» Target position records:
• • • • • • •
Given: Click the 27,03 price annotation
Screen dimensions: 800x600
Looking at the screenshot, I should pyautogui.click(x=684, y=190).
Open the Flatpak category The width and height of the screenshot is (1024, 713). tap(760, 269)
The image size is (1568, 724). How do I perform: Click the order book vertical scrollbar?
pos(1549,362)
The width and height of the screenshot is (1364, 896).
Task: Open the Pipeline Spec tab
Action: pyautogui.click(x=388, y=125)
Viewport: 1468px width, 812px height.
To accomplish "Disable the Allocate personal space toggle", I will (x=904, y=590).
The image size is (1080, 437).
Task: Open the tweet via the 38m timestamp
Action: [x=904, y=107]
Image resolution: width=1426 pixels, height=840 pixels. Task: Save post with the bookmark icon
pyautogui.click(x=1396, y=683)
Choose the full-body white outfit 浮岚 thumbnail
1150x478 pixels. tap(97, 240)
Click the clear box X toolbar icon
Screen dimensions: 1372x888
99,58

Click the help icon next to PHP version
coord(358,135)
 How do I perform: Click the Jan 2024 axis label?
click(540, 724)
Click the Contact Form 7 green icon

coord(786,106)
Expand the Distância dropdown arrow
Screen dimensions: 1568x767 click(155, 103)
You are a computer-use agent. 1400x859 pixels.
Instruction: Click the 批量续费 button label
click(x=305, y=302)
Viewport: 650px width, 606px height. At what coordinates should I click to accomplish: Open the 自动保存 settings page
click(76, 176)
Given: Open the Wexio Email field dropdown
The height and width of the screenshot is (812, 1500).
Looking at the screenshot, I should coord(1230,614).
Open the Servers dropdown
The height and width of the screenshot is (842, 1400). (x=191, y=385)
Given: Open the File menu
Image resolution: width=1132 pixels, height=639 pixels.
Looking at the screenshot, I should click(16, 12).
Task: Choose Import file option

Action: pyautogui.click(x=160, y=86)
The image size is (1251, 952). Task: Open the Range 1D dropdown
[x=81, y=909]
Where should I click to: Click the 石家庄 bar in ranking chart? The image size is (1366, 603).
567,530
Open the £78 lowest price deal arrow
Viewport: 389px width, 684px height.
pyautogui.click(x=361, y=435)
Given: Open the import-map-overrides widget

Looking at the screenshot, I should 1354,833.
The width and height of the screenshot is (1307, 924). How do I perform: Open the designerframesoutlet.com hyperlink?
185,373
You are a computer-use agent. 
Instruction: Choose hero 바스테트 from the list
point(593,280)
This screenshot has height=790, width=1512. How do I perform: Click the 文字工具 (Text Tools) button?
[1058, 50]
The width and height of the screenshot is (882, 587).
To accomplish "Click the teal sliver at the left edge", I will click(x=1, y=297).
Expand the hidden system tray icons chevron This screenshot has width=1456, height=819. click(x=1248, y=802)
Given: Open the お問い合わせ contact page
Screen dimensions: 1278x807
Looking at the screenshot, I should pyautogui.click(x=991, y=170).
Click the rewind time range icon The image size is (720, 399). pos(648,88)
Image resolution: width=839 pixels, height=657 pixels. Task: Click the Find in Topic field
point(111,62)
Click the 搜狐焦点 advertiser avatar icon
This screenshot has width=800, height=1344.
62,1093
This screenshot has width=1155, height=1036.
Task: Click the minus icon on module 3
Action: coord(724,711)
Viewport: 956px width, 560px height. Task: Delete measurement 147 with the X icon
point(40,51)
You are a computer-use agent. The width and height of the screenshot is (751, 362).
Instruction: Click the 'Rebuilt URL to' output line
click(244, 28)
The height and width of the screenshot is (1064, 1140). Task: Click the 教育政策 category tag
• • • • • • •
» Task goal: Please reproduce every line of the material above without any changes.

» The result:
Given: Click the 27,03 price annotation
Screen dimensions: 800x600
Looking at the screenshot, I should pyautogui.click(x=684, y=190).
Open the Flatpak category The width and height of the screenshot is (1024, 713). tap(760, 269)
The image size is (1568, 724). How do I perform: Click the order book vertical scrollbar?
pos(1549,362)
The width and height of the screenshot is (1364, 896).
Task: Open the Pipeline Spec tab
Action: pyautogui.click(x=388, y=125)
Viewport: 1468px width, 812px height.
To accomplish "Disable the Allocate personal space toggle", I will (x=904, y=590).
The image size is (1080, 437).
Task: Open the tweet via the 38m timestamp
Action: [x=904, y=107]
Image resolution: width=1426 pixels, height=840 pixels. Task: Save post with the bookmark icon
pyautogui.click(x=1396, y=683)
Choose the full-body white outfit 浮岚 thumbnail
1150x478 pixels. tap(97, 240)
Click the clear box X toolbar icon
Screen dimensions: 1372x888
99,58

Click the help icon next to PHP version
coord(358,135)
 How do I perform: Click the Jan 2024 axis label?
click(540, 724)
Click the Contact Form 7 green icon

coord(786,106)
Expand the Distância dropdown arrow
Screen dimensions: 1568x767 click(155, 103)
You are a computer-use agent. 1400x859 pixels.
Instruction: Click the 批量续费 button label
click(x=305, y=302)
Viewport: 650px width, 606px height. At what coordinates should I click to accomplish: Open the 自动保存 settings page
click(76, 176)
Given: Open the Wexio Email field dropdown
The height and width of the screenshot is (812, 1500).
Looking at the screenshot, I should coord(1230,614).
Open the Servers dropdown
The height and width of the screenshot is (842, 1400). (x=191, y=385)
Given: Open the File menu
Image resolution: width=1132 pixels, height=639 pixels.
Looking at the screenshot, I should click(16, 12).
Task: Choose Import file option

Action: pyautogui.click(x=160, y=86)
The image size is (1251, 952). Task: Open the Range 1D dropdown
[x=81, y=909]
Where should I click to: Click the 石家庄 bar in ranking chart? The image size is (1366, 603).
567,530
Open the £78 lowest price deal arrow
Viewport: 389px width, 684px height.
pyautogui.click(x=361, y=435)
Given: Open the import-map-overrides widget

Looking at the screenshot, I should 1354,833.
The width and height of the screenshot is (1307, 924). How do I perform: Open the designerframesoutlet.com hyperlink?
185,373
You are a computer-use agent. 
Instruction: Choose hero 바스테트 from the list
point(593,280)
This screenshot has height=790, width=1512. How do I perform: Click the 文字工具 (Text Tools) button?
[1058, 50]
The width and height of the screenshot is (882, 587).
To accomplish "Click the teal sliver at the left edge", I will click(x=1, y=297).
Expand the hidden system tray icons chevron This screenshot has width=1456, height=819. click(x=1248, y=802)
Given: Open the お問い合わせ contact page
Screen dimensions: 1278x807
Looking at the screenshot, I should pyautogui.click(x=991, y=170).
Click the rewind time range icon The image size is (720, 399). pos(648,88)
Image resolution: width=839 pixels, height=657 pixels. Task: Click the Find in Topic field
point(111,62)
Click the 搜狐焦点 advertiser avatar icon
This screenshot has width=800, height=1344.
62,1093
This screenshot has width=1155, height=1036.
Task: Click the minus icon on module 3
Action: coord(724,711)
Viewport: 956px width, 560px height. Task: Delete measurement 147 with the X icon
point(40,51)
You are a computer-use agent. The width and height of the screenshot is (751, 362).
Instruction: Click the 'Rebuilt URL to' output line
click(244, 28)
The height and width of the screenshot is (1064, 1140). Task: Click the 教育政策 category tag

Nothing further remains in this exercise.